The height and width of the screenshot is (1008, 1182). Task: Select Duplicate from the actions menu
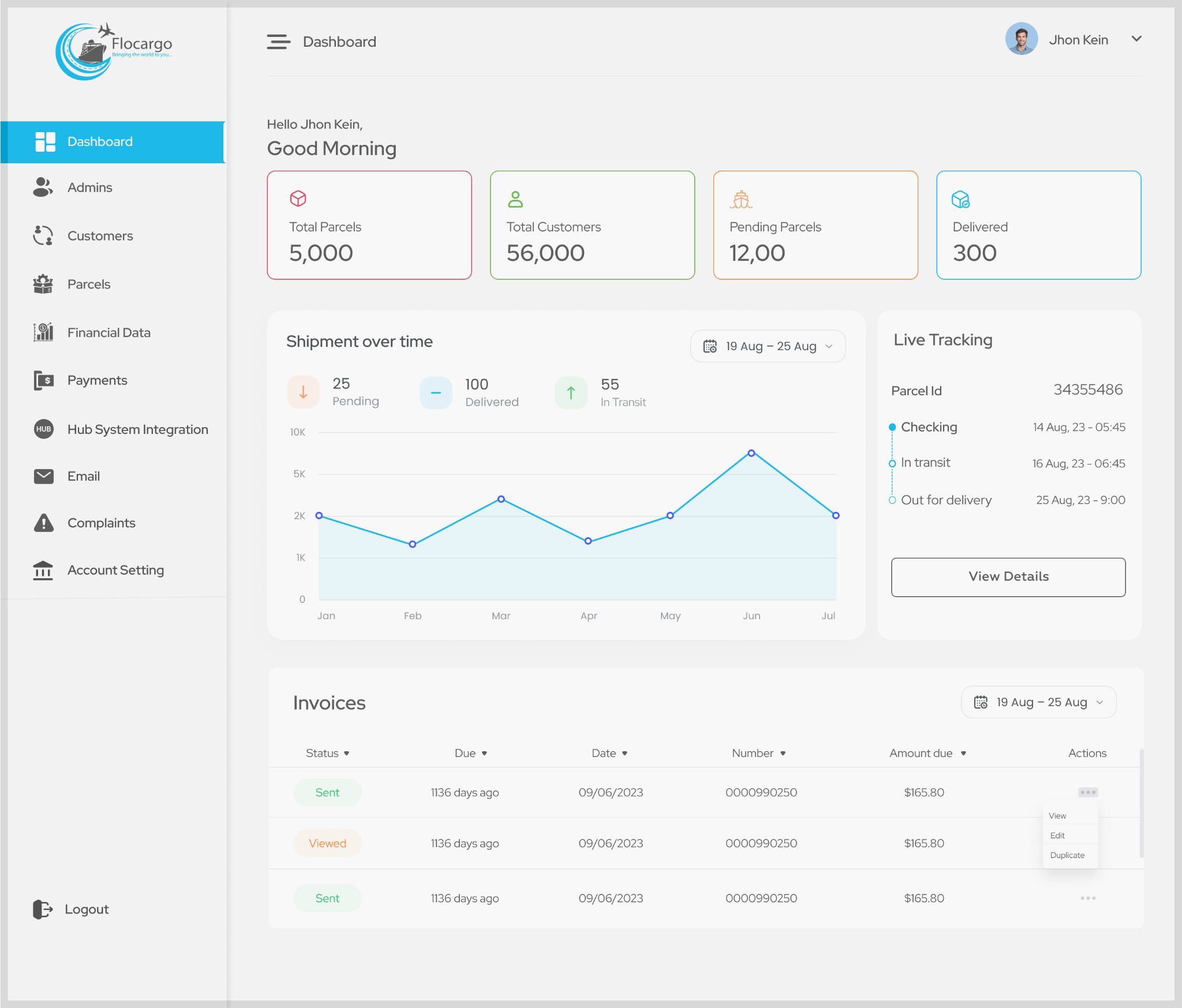click(x=1067, y=855)
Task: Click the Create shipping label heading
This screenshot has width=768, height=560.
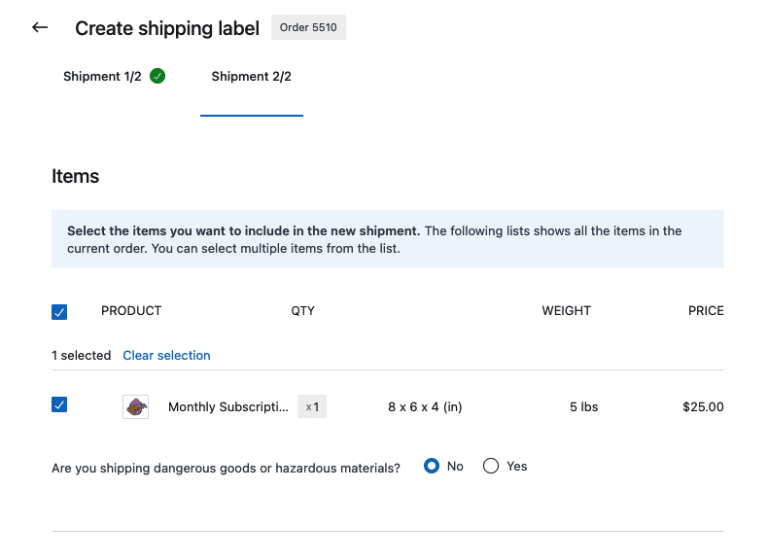Action: 167,28
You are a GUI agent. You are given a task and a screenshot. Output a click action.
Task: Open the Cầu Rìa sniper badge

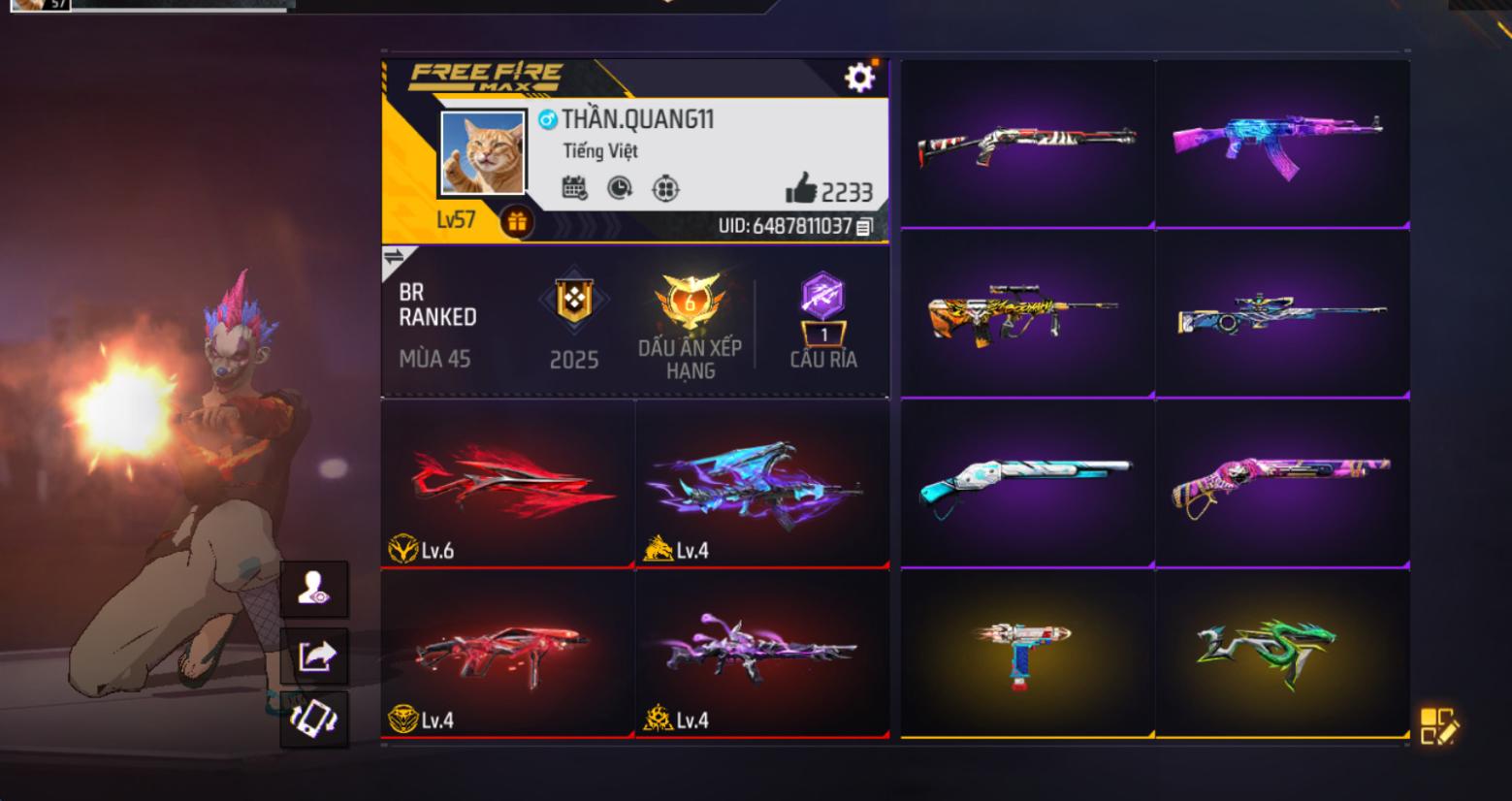click(x=822, y=320)
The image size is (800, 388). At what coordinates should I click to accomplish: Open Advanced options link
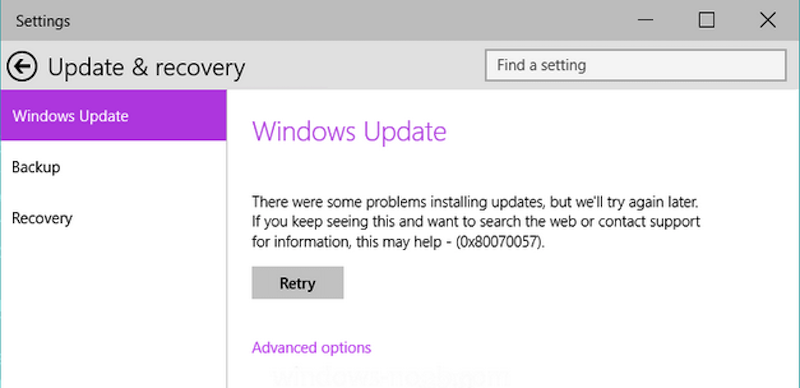click(311, 348)
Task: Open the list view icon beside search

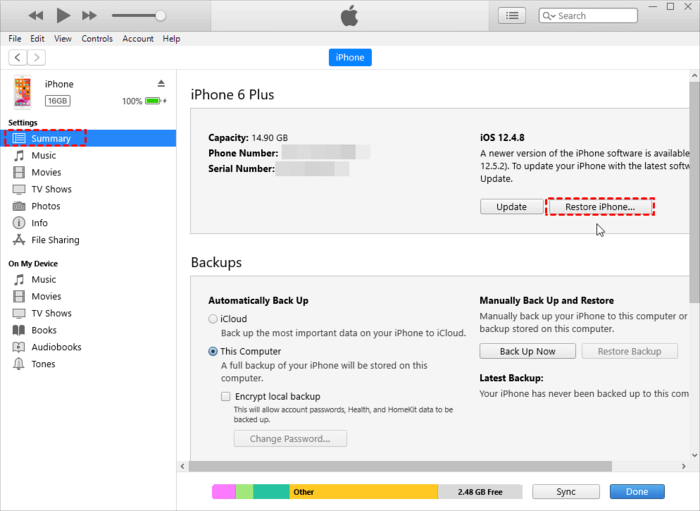Action: pyautogui.click(x=512, y=16)
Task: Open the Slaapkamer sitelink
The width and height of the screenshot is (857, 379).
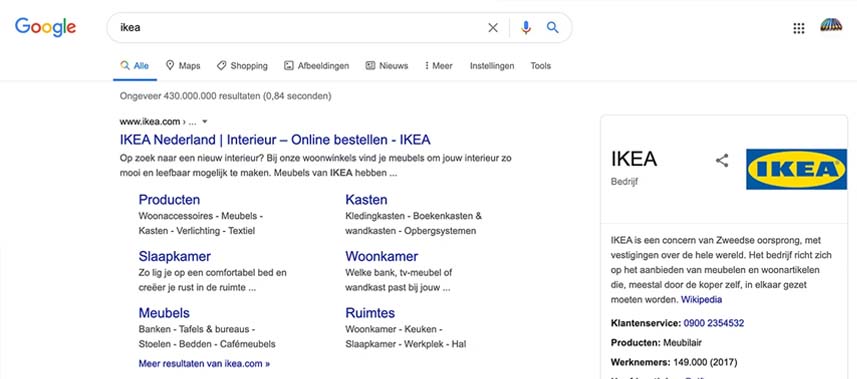Action: pos(174,256)
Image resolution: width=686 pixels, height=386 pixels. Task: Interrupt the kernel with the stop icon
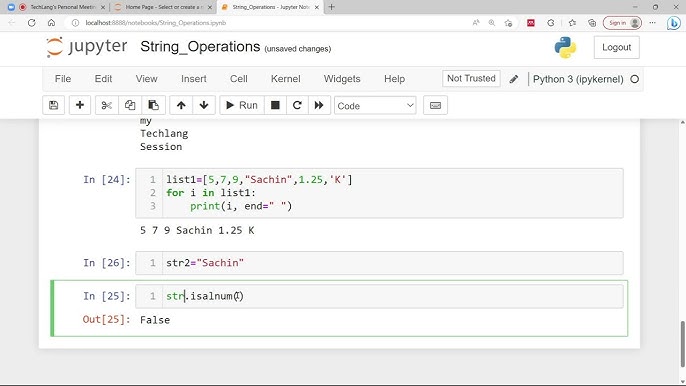click(x=275, y=105)
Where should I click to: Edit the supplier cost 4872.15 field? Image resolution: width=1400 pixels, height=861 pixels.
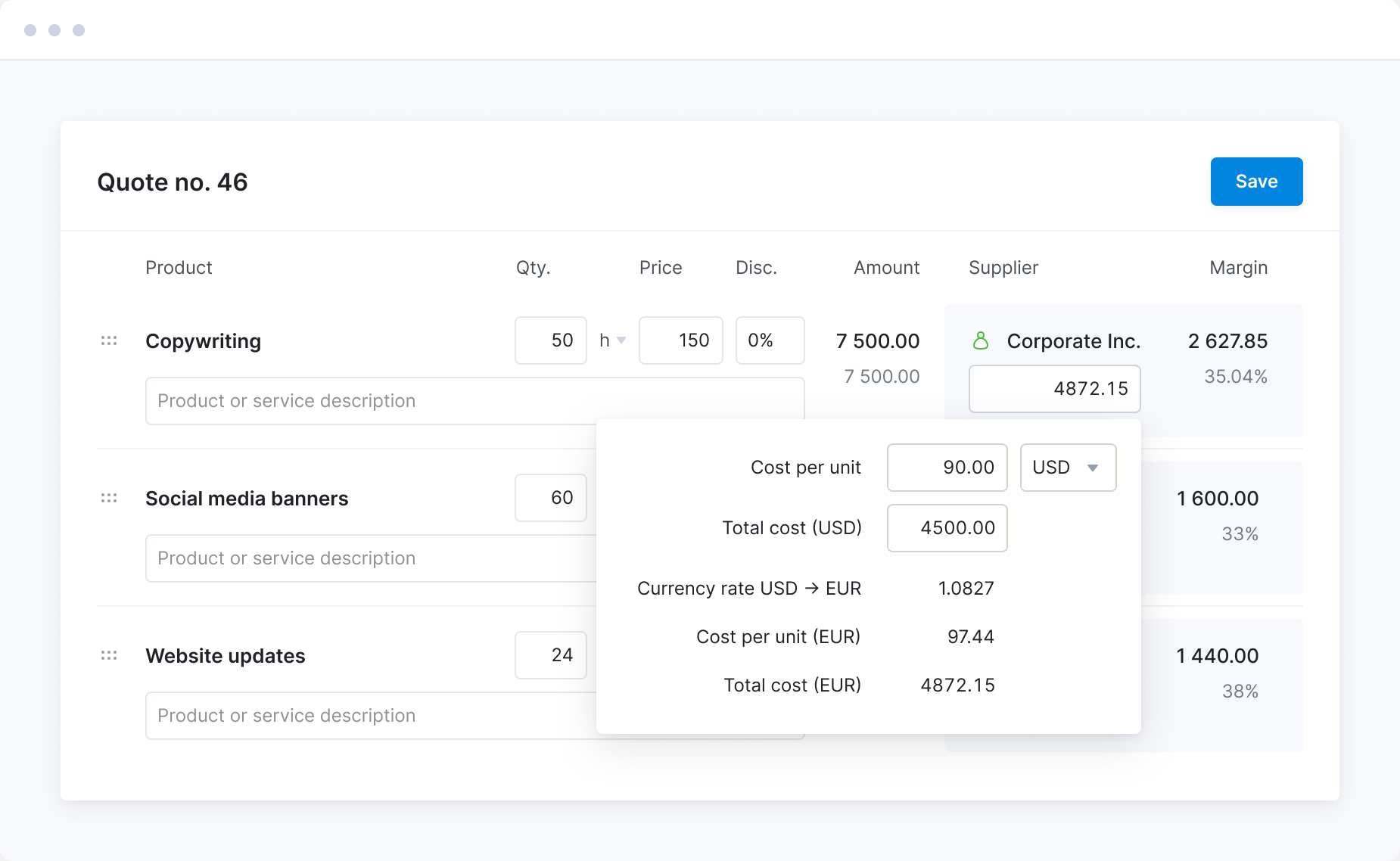[1054, 389]
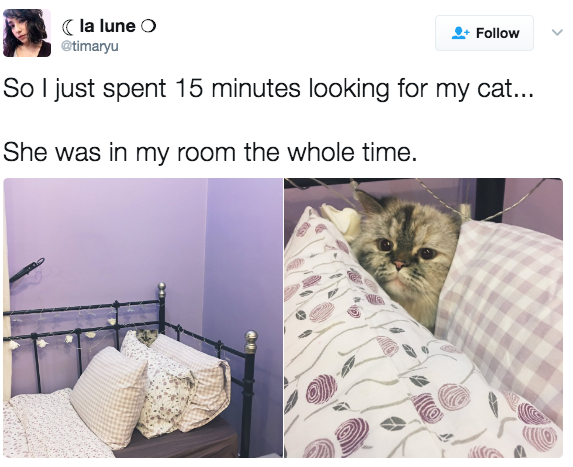Screen dimensions: 573x467
Task: Click the tweet text about 15 minutes
Action: [x=269, y=88]
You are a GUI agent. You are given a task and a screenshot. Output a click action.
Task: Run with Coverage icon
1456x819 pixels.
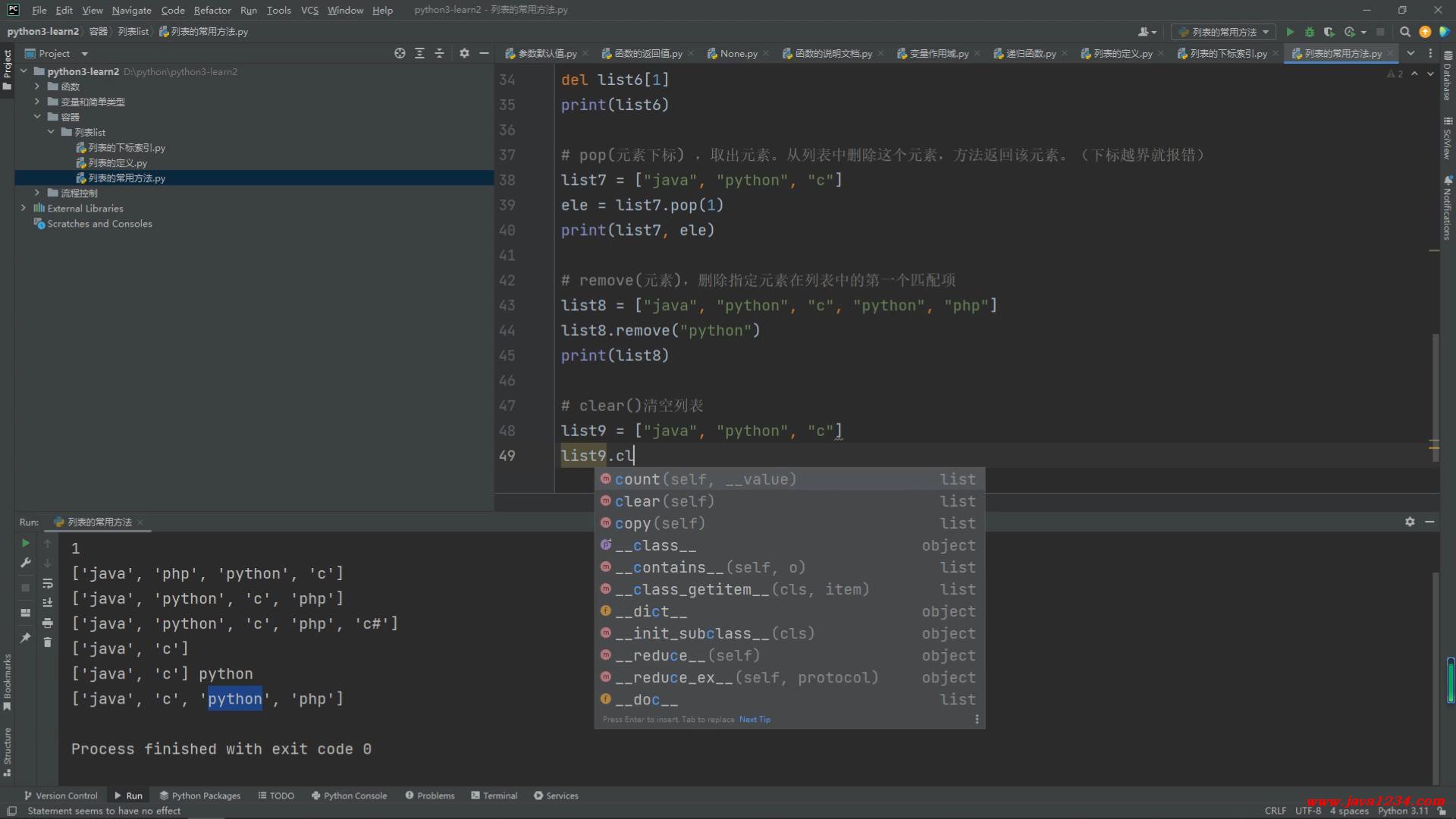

▬▬▬▬▬▬▬▬▬▬

_Given exercise_. Return all of the lines above verbatim, leaving out the pictures.

_Complete answer_.
The height and width of the screenshot is (1008, 1182). Task: Select Duplicate from the actions menu
click(x=1067, y=855)
Task: Click the Create shipping label heading
This screenshot has width=768, height=560.
Action: 167,28
You are a GUI agent. You are given a task and a screenshot. Output a click action.
Task: Open the Cầu Rìa sniper badge

click(x=822, y=320)
The image size is (800, 388). At what coordinates should I click to accomplish: Open Advanced options link
click(311, 348)
Task: Open the list view icon beside search

Action: pyautogui.click(x=512, y=16)
Task: Open the Slaapkamer sitelink
The width and height of the screenshot is (857, 379).
Action: pos(174,256)
Image resolution: width=686 pixels, height=386 pixels. Task: Interrupt the kernel with the stop icon
click(x=275, y=105)
Where should I click to: Edit the supplier cost 4872.15 field? Image resolution: width=1400 pixels, height=861 pixels.
[1054, 389]
Screen dimensions: 573x467
Task: Click the tweet text about 15 minutes
Action: [x=269, y=88]
You are a GUI agent. You are given a task and a screenshot. Output a click action.
Task: Run with Coverage icon
1456x819 pixels.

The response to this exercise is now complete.